The Biggest Loser: How to Handle Requests for Causally Related Bariatric Bypass Surgery

Under the New York State workers’ compensation law, an employer or carrier “shall promptly provide for an injured employee such medical, surgical, optometric or other attendance of treatment . . . for such period as the nature of the injury or the process of recovery may require.”  This is a pretty general requirement, but it opens the door to a new question: what happens when an injured worker requires back surgery, but is not a candidate because he or she is overweight? They have two options:

  1. Make a formal request for the surgery arguing that the procedure is causally related
  2. Move to have the case amended to include consequential obesity

The board panel has indicated that if a claimant can show that there was significant weight gain as a result of his or her accident, then a claim can be amended to include consequential obesity. In defending these claims, not only are the initial medical reports vital, but it is important to have the claimant sent to an Independent Medical Examination (IME) so the claimant’s weight can be documented. In most accident cases, the claimant initially gets treated in an emergency room (ER), but later goes to a “comp doctor” for an opinion on causal relationship and degree of disability. However, the initial ER records are helpful in obesity cases because they are the first time in a case where the claimant’s height, weight, and body mass index (BMI) are documented. In The Carlye LLC (2016), the board panel noted that a claimant examined by an IME consultant less than two months after an accident who was reported to be five feet four inches tall and weighed 240 pounds supported the conclusion that morbid obesity pre-dated the accident.
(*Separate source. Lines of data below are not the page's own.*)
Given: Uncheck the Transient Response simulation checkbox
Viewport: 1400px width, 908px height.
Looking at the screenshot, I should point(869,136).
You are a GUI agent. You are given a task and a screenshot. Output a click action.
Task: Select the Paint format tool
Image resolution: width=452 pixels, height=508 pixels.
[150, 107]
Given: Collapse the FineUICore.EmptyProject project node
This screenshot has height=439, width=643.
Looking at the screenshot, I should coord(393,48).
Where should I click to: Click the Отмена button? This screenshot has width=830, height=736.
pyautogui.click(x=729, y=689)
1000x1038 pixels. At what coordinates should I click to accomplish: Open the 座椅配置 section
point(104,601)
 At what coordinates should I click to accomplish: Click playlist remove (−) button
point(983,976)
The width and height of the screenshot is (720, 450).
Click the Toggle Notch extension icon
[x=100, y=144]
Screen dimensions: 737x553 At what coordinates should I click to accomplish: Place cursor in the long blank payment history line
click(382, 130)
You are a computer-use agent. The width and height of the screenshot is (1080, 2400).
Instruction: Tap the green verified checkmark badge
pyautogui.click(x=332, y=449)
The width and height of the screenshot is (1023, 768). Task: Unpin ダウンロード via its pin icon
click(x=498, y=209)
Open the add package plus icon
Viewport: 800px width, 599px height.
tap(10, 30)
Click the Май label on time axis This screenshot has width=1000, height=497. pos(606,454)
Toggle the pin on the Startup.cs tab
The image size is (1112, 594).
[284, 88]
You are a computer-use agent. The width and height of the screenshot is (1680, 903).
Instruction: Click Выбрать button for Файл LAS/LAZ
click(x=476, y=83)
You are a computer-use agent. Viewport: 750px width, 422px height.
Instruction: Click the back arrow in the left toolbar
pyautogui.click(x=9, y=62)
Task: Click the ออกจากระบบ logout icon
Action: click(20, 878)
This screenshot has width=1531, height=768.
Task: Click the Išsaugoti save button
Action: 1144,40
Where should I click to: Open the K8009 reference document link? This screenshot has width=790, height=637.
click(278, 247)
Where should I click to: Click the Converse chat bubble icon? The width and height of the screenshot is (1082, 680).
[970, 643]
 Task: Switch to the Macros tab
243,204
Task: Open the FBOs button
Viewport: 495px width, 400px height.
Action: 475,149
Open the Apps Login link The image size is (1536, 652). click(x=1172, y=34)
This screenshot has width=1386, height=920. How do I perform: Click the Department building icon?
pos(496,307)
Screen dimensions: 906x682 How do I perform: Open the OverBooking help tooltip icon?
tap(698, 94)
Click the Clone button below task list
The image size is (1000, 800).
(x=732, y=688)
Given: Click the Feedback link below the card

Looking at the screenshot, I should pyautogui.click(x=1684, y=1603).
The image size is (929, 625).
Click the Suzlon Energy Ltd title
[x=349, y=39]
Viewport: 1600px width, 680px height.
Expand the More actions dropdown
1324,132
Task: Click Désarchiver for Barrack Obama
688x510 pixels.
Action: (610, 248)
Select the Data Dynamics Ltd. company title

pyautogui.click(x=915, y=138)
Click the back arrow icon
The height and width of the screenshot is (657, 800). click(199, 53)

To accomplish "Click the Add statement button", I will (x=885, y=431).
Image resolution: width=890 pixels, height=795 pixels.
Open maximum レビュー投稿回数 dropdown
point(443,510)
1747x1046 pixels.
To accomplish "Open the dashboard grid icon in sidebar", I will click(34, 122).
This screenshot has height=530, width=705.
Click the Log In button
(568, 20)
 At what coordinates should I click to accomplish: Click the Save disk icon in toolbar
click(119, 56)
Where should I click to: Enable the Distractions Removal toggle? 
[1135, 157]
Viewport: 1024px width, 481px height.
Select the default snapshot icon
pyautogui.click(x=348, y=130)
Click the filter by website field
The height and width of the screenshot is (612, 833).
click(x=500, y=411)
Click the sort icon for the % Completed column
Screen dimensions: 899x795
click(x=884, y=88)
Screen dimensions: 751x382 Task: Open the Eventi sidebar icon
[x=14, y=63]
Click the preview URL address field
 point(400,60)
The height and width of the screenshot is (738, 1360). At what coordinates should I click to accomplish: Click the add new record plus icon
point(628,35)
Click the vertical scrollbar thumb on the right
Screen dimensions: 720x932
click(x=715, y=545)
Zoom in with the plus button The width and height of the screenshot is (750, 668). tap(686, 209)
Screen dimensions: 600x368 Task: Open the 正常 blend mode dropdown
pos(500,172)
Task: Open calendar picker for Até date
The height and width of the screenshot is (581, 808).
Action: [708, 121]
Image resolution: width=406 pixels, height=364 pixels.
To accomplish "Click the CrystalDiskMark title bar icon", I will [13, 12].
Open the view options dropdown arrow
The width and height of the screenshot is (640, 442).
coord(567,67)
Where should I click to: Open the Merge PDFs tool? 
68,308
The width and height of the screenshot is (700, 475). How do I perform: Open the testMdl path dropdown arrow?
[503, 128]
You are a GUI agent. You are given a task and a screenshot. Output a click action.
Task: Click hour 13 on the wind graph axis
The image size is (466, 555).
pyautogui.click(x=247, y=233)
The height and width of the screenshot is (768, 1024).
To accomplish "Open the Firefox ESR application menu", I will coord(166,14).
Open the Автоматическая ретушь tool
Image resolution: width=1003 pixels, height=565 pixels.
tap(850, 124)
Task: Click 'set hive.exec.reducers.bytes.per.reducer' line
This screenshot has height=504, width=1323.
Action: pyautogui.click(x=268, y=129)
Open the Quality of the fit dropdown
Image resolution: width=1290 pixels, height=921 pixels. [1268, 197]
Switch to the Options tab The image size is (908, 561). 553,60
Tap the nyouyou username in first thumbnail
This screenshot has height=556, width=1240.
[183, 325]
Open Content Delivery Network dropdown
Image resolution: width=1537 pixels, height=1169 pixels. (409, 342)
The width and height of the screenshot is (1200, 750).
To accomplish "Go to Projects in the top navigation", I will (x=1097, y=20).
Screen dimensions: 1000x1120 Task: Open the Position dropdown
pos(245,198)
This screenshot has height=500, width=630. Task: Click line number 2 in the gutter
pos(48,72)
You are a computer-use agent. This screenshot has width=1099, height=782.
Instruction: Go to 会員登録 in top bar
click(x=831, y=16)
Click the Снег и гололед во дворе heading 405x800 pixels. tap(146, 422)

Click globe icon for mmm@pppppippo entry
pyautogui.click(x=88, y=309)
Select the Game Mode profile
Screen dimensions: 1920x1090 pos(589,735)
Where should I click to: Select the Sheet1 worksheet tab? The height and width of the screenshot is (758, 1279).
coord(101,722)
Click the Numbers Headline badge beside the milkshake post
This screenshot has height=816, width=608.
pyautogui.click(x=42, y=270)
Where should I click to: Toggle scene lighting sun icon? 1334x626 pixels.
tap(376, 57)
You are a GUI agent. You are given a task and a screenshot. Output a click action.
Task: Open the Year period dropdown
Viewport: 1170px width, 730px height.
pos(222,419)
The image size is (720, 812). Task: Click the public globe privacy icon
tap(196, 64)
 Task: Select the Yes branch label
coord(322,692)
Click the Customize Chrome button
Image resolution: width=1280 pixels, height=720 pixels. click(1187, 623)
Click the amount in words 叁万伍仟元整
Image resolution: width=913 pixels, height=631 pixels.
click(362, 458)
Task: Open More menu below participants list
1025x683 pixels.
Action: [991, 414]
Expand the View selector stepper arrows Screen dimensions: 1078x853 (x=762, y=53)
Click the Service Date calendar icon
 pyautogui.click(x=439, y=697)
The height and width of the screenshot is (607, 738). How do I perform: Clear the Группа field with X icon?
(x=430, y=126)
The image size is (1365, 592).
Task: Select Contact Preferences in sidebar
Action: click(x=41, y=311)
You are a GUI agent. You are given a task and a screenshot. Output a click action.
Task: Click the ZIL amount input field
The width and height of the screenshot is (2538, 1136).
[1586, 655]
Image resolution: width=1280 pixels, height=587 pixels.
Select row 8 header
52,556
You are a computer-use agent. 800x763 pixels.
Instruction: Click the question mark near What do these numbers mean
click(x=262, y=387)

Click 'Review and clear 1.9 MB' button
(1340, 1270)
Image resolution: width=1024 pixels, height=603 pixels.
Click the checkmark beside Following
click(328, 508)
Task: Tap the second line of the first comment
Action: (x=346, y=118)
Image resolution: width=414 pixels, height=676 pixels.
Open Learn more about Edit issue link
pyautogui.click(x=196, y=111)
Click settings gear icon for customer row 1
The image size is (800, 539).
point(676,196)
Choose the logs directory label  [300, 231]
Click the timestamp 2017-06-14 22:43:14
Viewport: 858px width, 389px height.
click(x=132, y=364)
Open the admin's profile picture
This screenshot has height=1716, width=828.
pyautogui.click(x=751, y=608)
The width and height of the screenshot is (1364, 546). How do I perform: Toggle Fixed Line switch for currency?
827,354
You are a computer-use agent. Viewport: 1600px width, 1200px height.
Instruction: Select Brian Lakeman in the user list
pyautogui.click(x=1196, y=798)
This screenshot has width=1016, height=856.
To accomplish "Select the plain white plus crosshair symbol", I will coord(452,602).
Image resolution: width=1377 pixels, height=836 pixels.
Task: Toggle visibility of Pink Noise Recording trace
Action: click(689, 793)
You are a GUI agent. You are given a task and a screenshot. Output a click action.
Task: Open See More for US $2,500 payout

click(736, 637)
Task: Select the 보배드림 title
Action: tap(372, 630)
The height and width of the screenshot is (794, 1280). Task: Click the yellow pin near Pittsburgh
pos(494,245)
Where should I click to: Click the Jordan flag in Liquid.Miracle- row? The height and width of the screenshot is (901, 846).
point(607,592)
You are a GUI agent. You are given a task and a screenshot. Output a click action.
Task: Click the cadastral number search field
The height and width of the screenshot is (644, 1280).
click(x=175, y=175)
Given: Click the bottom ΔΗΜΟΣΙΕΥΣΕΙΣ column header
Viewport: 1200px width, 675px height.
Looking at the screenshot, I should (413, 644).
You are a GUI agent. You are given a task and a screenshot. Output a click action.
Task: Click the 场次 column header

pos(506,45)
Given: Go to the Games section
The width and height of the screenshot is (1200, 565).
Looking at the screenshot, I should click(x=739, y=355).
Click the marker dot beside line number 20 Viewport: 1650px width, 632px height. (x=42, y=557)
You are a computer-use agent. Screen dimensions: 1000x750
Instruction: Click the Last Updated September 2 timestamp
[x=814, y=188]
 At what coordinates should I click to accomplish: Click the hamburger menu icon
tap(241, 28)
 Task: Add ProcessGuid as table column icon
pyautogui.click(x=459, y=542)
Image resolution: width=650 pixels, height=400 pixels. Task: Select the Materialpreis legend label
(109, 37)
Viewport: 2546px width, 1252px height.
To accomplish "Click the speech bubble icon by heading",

When you receive a formal request for weight loss surgery or the claimant produces medical evidence that he or she has consequential obesity, your initial reaction should be to investigate and, if you have not already done so, send the claimant to an IME. The claimant’s medical reports should be reviewed to find the starting height and weight so a BMI can be determined. From there, subsequent medical reports and IME reports should be reviewed to see if there has been a weight increase and, if so, by how much. If there has not been a significant increase, then you can deny the procedure because the provider has not met the burden of medical necessity. As an alternative, you can always have the claimant peer review performed to see if he or she is actually a candidate for weight loss surgery or to review the claimant’s BMI history for an opinion on whether the weight gain appears to be related to the accident. In The Carlye, LLC, the board panel concluded that even though the first weight report was two months removed from the accident, it is unreasonable that a person would go from an average weight to morbidly obese in such a short span of time.

In most workers’ compensation cases, we do not know the condition of the claimant’s controverted or accepted sites of injury prior to the accident and prior to them being raised. However, in almost every case, we are handed the claimant’s initial height and weight on a silver platter. Your defense to consequential obesity claims and requests for bariatric bypass surgery is given to you by the claimant’s own doctor in the first report showing a work-related injury.